He remembered to breathe as her fingers stilled, drifting away from the keys as she cracked her wrists one after another, gaze drifting back to the Engineer with a grin that was far more pleased than smug. He returned it with something vastly more complex – the same awe as before, but almost haunted, woven amongst what could only have been understanding.
She squeezed his shoulder with a broadening grin as she stood, taking a little too much pleasure in his frozen gawp.
Diverting past the food dispenser on her way to the couch, Shaw ordered another coffee with an extra espresso shot, heaped an overzealous teaspoon of sugar into it, and sought her seat out, stirring the powerful concoction the whole way across the room. She noted that Za'il had barely shaken himself from his stupor, having only dragged himself back to his feet as she sat down, and seemed to prefer to linger by the piano in catatonic awe. Part of her wondered if he'd finally blown a headgasket after her little performance.
A press of a button had the holographic projection of the lifeboat shimmering back into existence with a faint fizz. To no surprise, nothing had changed since the last time she viewed it; the port side of the vessel remained several flavours of ruined. She sipped at her coffee as she ran through her list of dead-ends once more, trying to find a way to refloat either vessel by any means, scratching around at the depths of her mind to find options that hadn't yet been explored. Somehow, she couldn't bring herself to accept that they'd done all they could.

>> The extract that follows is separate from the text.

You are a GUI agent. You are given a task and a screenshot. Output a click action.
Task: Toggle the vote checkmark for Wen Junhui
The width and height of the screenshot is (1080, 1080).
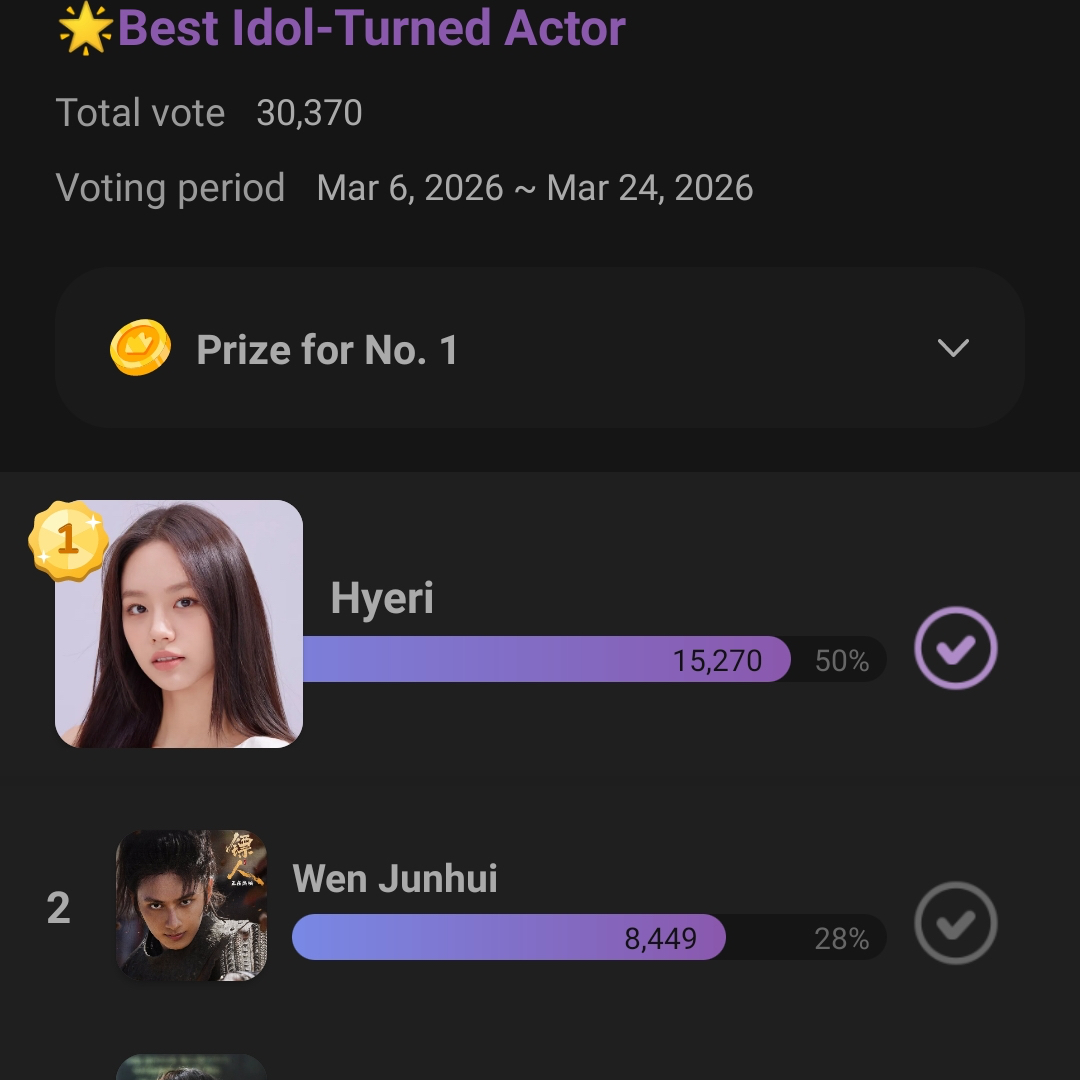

She was preoccupied enough that she barely noticed Za'il finally find a seat on the opposite couch, barely acknowledging him as he poured himself a glass of water and threw it back in one go. The Engineer simply shook his head as he observed her, silently pondering the situation himself as she twisted and turned the holo to and fro, eventually reaching for an object somewhat larger but otherwise similar to the projector he'd brought on board and left sitting alongside hers.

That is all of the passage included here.